The material presented
here is not Al-Anon Conference Approved Literature. It is a method
to exchange
information, ideas, feelings, problems and solutions on a personal
level.
I broke up with alcoholic boyfriend this morning. He's been treating me really badly lately & constantly lying about drinking. I told him last night that eventually he will need to choose between getting himself help and having me in his life. He cracked open a beer at 7.30am this morning and I just lost it. I said that I am not putting up with this anymore! I am so sick of his drinking and sick of the sight of his beer bottles and caps everywhere all over my house! He treats my house like a drop in centre and has no respect for me. He ended up storming off (standard response from him whenever he is criticised) and I told him that I am done and never ever giving him another chance. I'm not proud that I was so angry but I am just at the end of my tether and needed to do something.

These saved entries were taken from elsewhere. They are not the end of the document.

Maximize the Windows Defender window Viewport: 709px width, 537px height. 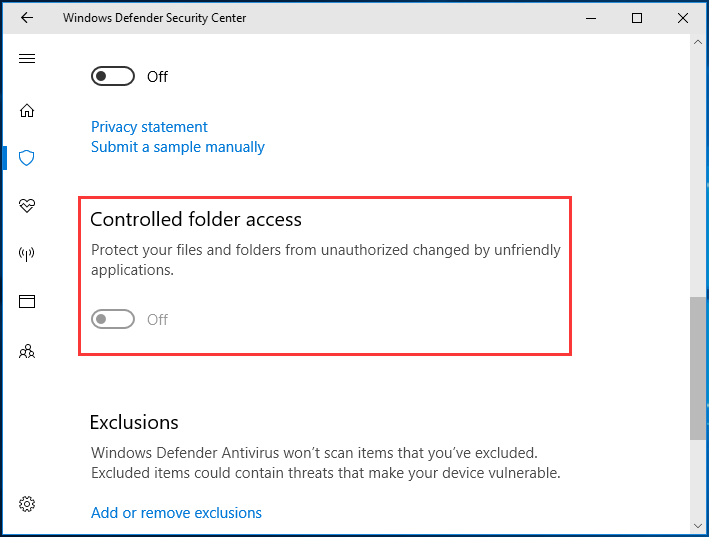(x=637, y=18)
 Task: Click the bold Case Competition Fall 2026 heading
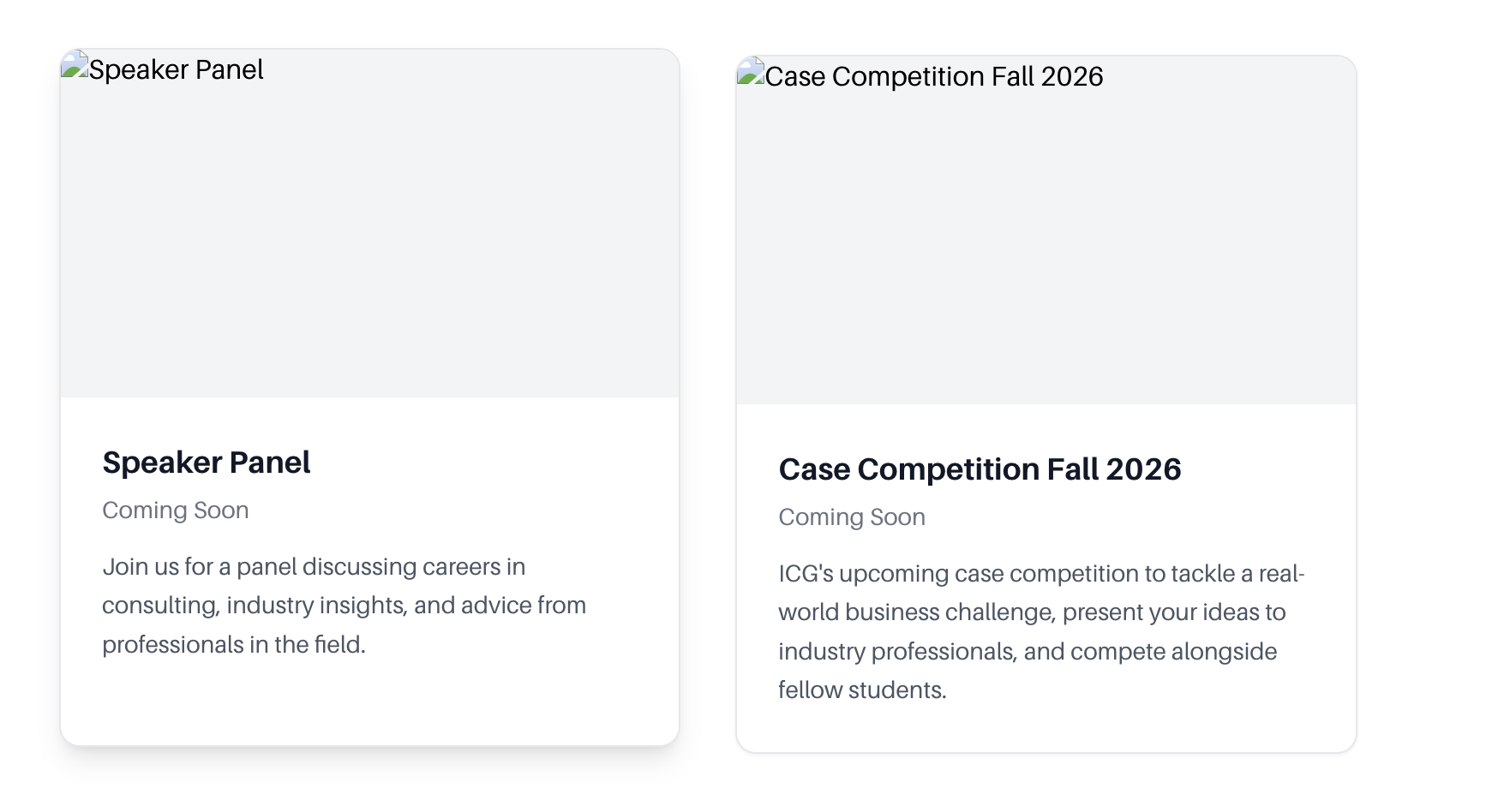[980, 469]
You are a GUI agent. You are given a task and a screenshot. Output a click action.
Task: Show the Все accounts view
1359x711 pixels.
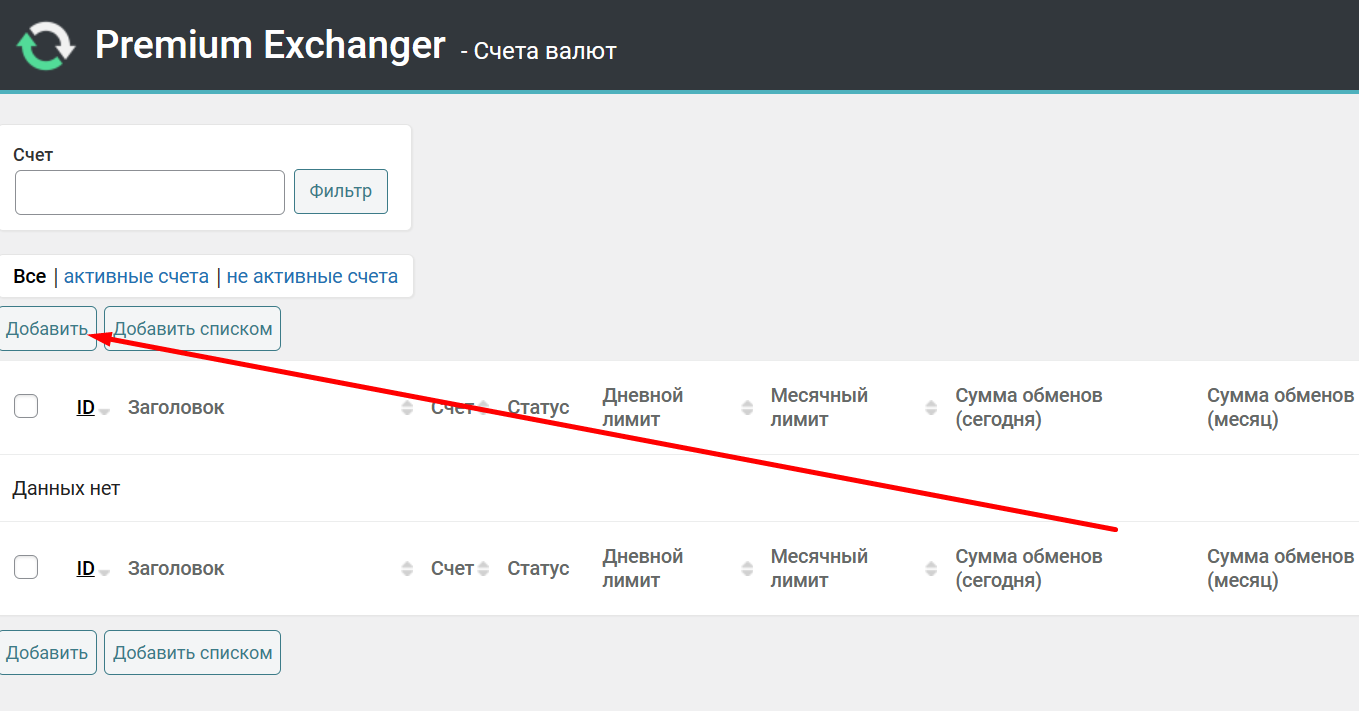pyautogui.click(x=30, y=277)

I have a 2 year old son I need to protect (not alcoholic's son, but from a past relationship). I cannot have my son growing up and thinking that drinking beer at 7.30am is normal. Or that treating women like s** is normal. He was supposed to be taking me out for dinner on the weekend and a part of me is sad that now I won't get to do the one thing I was looking forward to, as he never does anything nice. But I guess he probably would have found a way to ruin that too? He usually let's me down. Think I just need to move on be strong. We aren't living together or committed in any serious way, I guess I'm doing the right thing getting out now?
-- Edited by hotrod on Thursday 16th of February 2017 11:44:03 PM
((Saralin)) - I too am suggesting you lean into the program....perfect timing for you and where you are. Sending you positive thoughts and prayers!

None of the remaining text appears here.